Screenshot and page pointing data
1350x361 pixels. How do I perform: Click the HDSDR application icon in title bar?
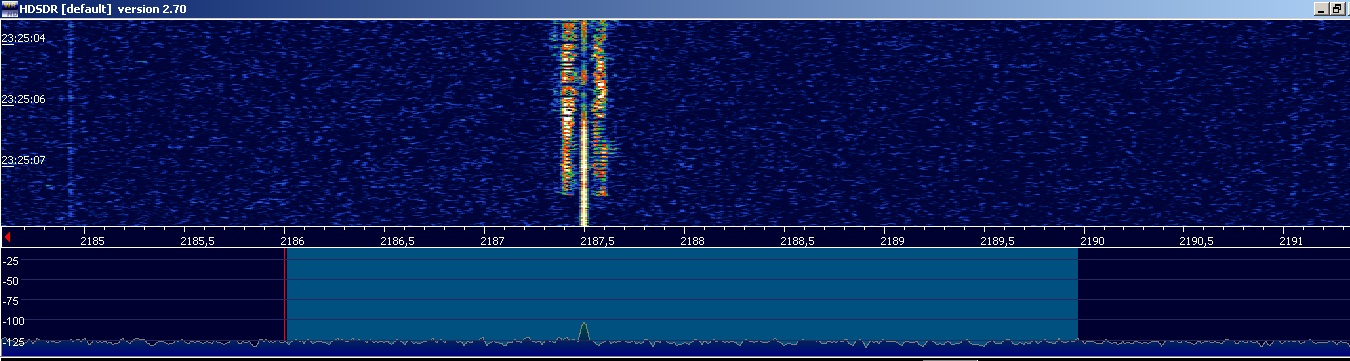click(10, 8)
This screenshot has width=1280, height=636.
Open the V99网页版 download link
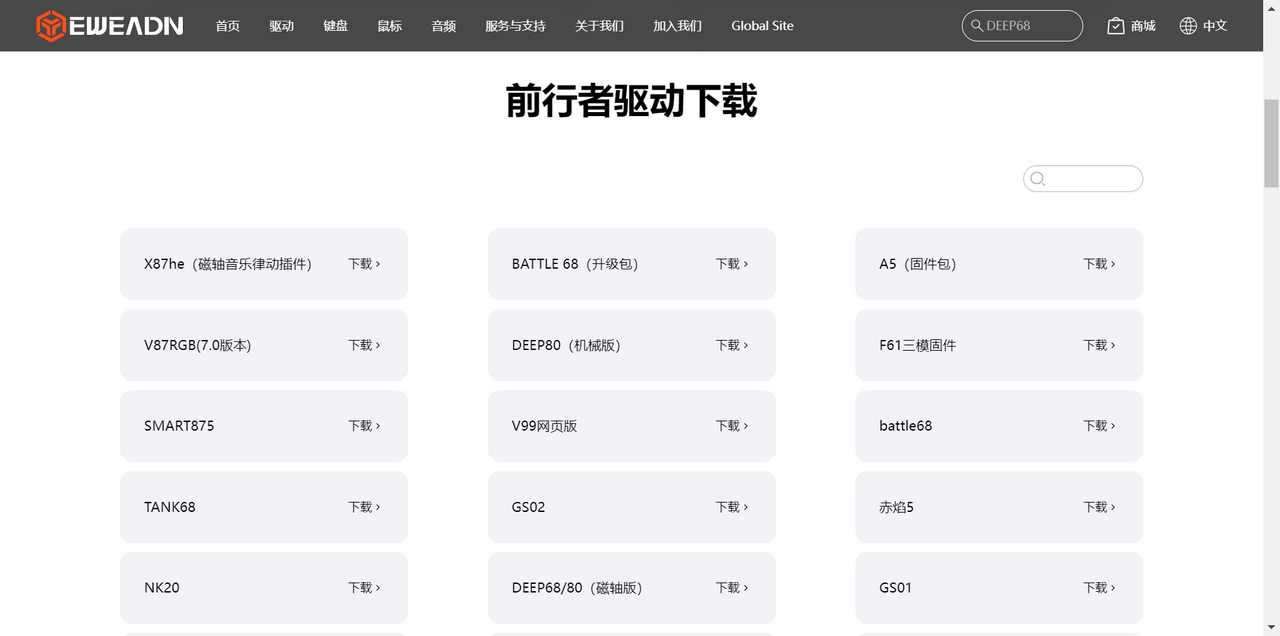[x=732, y=425]
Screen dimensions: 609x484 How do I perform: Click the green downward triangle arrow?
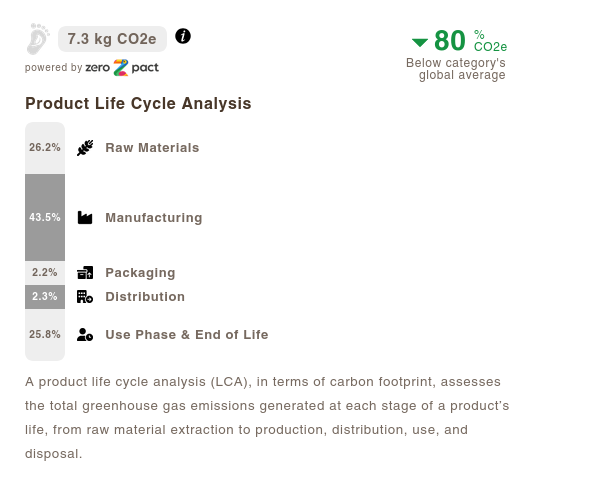pyautogui.click(x=420, y=42)
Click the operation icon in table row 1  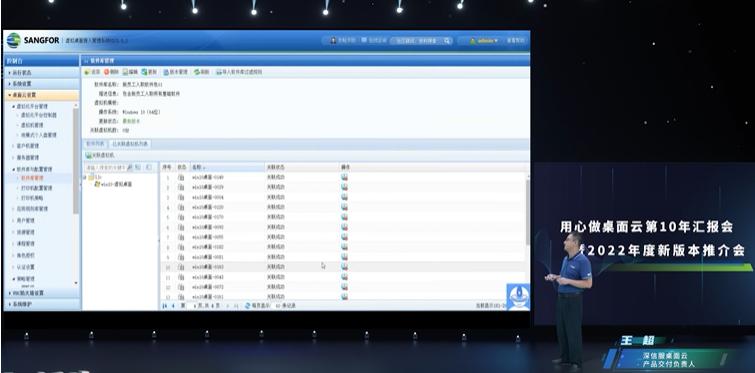[x=344, y=177]
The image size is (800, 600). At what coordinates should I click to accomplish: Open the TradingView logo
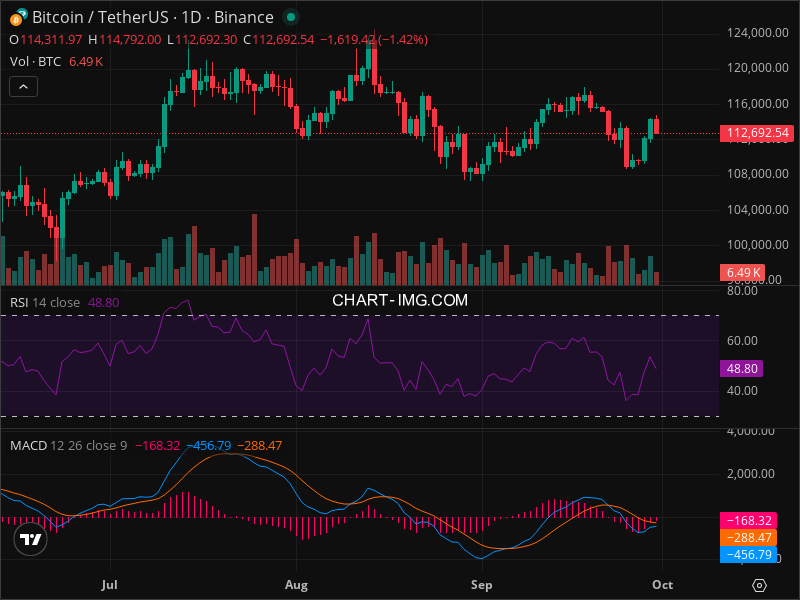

## Task to complete
Show each line of the records above that contains the word "Open". Case counts.

## Answer
Open the V99网页版 download link
The image size is (800, 600). At what coordinates should I click to accomplish: Open the TradingView logo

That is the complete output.